Qanawat

Qanawat
قنوات
Qanawat
Location in Syria
Coordinates:
Country  Syria
Governorate As Suwayda Governorate
District As-Suwayda District
Elevation 1,200 m (3,937 ft)
Time zone EET (UTC+2)
 • Summer (DST) +3 (UTC)

Qanawat (Arabic: قنوات‎), the ancient Roman city of Canatha (also Kanatha), is a village in Syria, located 7 km north-east of As Suwayda. It stands at a height of about 1,200 m, near a river and surrounded by woods.

History

The town is mentioned for the first time in the reign of Herod the Great (1st century BC), when Nabatean Arab forces defeated a Jewish army. It remained an issue of contention between the two powers. From the Pompey's time until Trajan's it was a city of the Decapolis, a loose federation of cities allowed by the Romans to enjoy a degree of autonomy. In the 1st century AD it was annexed to the Roman province of Syria, and in the 2nd century it was rechristened Septimia Canatha by Septimus Severus, and transferred to the province of Arabia.[1]

A center of Christianism propagation in the area, Canatha was captured by the Muslim Arabs in 637, declining in importance until, in the 9th century, it was reduced to a poor village.

Main sights

The city's extensive ancient ruins are 1500 m in length and 750 m in breadth. Among them are a Roman bridge and a rock-hewn theatre, with nine tiers of seats and an orchestra nineteen meters in diameter, also a nymphaeum, an aqueduct, and a large prostyle temple with portico and colonnades. North-west of the town is a late 2nd or early 3rd century peripteral temple, built on a high platform surrounded by a colonnade. For years, this temple was believed to honour Helios, but an inscription discovered in 2002 shows that it was dedicated to a local god, Rabbos.[2]

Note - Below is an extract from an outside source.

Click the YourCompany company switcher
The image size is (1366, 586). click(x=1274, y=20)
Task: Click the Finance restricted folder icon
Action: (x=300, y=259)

The monument known as Es-Serai (also Seraya, "palace") dates from around the 2nd century AD and was originally a temple, and then, from the 4th/5th centuries, a Christian basilica. It is 22 m long, and was preceded by an outside portico and an atrium with eighteen columns.

References

  1. ^ Ross Burns, The Monuments of Syria, I. B. Tauris, 3rd edition, 2009, pp. 246-247
  2. ^ Burns, p. 249.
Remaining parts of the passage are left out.